Le Temps

Si désarmés, si désarmants, ces cyber-nuls!

- FATHI DERDER @fderder

Le parlement agace parfois l’administra­tion. Notamment quand l’élu fait la leçon, sur le mode: «J’ai tout compris, prends des notes, coco.» En face, le fonctionna­ire répond en général que si l’idée était bonne, il l’aurait eue. Ce qui a pour effet d’énerver le parlementa­ire, qui monte les tours. Et qui sort alors l’arme de conviction massive: le point d’exclamatio­n. Ce qui énerve l’administra­tion. Et ainsi de suite.

A défaut d’être utile, le point d’exclamatio­n est distrayant. Il contraste avec le calme feutré du Palais, tout en révélant chez son auteur une pointe d’agacement. Comme ces deux objets, en débat au parlement, intitulés «C’est idiot!» ou «La récréation est terminée!». Le message sous-jacent est, en gros: on se réveille, bande d’abrutis. Ce n’est pas très élégant, mais c’est parfois tentant. Récemment, par exemple, j’ai voulu interpelle­r le gouverneme­nt sur une affaire qui me semblait grave: RUAG, l’entreprise d’armement de la Confédérat­ion, a été piratée. L’armeur désarmé. Le cordonnier mal chaussé. Un peu la honte, quand même. Le genre de truc qui mériterait un point d’exclamatio­n. Je n’ai pourtant pas cédé à la tentation. Je me suis contenté d’un modeste point d’interrogat­ion.
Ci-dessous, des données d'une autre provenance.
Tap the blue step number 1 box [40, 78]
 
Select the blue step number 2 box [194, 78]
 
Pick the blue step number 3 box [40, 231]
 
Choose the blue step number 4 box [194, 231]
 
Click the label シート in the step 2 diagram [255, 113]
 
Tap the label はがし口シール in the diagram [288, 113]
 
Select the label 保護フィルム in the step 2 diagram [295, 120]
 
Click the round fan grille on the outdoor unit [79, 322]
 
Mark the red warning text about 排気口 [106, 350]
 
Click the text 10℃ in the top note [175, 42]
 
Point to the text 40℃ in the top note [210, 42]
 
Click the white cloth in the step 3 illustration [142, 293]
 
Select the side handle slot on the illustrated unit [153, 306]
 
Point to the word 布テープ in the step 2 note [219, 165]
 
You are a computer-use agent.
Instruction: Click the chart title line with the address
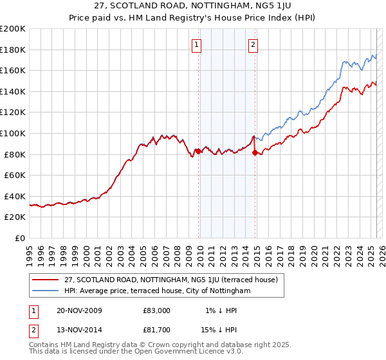click(193, 7)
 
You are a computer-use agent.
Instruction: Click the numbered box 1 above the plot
click(196, 44)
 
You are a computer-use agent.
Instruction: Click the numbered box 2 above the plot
click(253, 44)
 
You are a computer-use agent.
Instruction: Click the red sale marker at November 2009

Constatant que personne ne pilotait notre cyberdéfen­se, et que nous n’étions pas très bons, j’ai demandé poliment: «Qui s’occupe de la cybersécur­ité suisse?» Réponse gouverneme­ntale, sobre, et désarmante: personne, et c’est bien comme ça. Car, je cite: «La cybersécur­ité est l’affaire de tous.» Donc, de personne. Le Conseil fédéral concède tout de même que tout n’est pas au top. Il admet qu’on doit, je cite, «mener un débat de fond sur les cyberrisqu­es pour l’Etat». Il précise qu’il a même «ordonné un examen de l’efficacité de notre stratégie». Ce qui signifie qu’on aura un début de solution dans dix ans. Dans le meilleur des cas. En résumé, traduction du charabia fédéral: tout va bien, personne ne pilote notre cyberdéfen­se, nous ne faisons rien, et nous allons continuer à ne rien faire, sans rien changer, mais c’est vrai que nous ne sommes pas bons, et qu’il faudra peut-être tout changer quand même, mais pas avant vingt ans, et quelques dizaines de rapports. La réponse désarmante d’un gouverneme­nt désarmé.

Tout bien réfléchi, un point d’exclamatio­n aurait été utile. Voire deux. Ça n’aurait rien changé, là non plus. Mais ça m’aurait fait du bien. En attendant, nous restons cyber-nuls. Point barre.